* [ACTIVITY]:
Reproduce the Glasgow car show article below word for word.

* [DOCUMENT SECTION]:
↓↓↓

GLASGOW – A sunny day with no COVID-19 restrictions made it possible for the Glasgow Renaissance Main Street Committee to have its Cruise Into Spring Car Show on Glasgow’s public square.
The event was canceled in 2020 because of the coronavirus.
The event’s return Saturday was wonderful, said Becky Barrick, committee chairman.
“The crowd is loving it,” she said.
She said it appeared there were more participants for Saturday’s car show than in the past.
“We’ve registered over 200. A lot of people came, but they don’t want to register, so we feel like we have way more than that here,” Barrick said.
Vehicles were parked down side streets and around the public square.
Proceeds from the show go to the committee, which plans to use the money to upgrade the sound system used during the car show, to purchase flower baskets that are hung around the public square during the spring and summer and for an annual Christmas lighting event around the square called Light Up Glasgow.
Among those who turned out to take part in the car show was Ray Patterson of Cave City.

↑↑↑

* [DATASET EXTRACT]:
↓↓↓

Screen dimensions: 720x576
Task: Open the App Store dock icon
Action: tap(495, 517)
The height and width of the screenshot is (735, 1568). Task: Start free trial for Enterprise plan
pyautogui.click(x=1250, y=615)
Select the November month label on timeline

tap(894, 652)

↑↑↑

* [RESULT FOR THIS TASK]:
GLASGOW – A sunny day with no COVID-19 restrictions made it possible for the Glasgow Renaissance Main Street Committee to have its Cruise Into Spring Car Show on Glasgow’s public square.
The event was canceled in 2020 because of the coronavirus.
The event’s return Saturday was wonderful, said Becky Barrick, committee chairman.
“The crowd is loving it,” she said.
She said it appeared there were more participants for Saturday’s car show than in the past.
“We’ve registered over 200. A lot of people came, but they don’t want to register, so we feel like we have way more than that here,” Barrick said.
Vehicles were parked down side streets and around the public square.
Proceeds from the show go to the committee, which plans to use the money to upgrade the sound system used during the car show, to purchase flower baskets that are hung around the public square during the spring and summer and for an annual Christmas lighting event around the square called Light Up Glasgow.
Among those who turned out to take part in the car show was Ray Patterson of Cave City.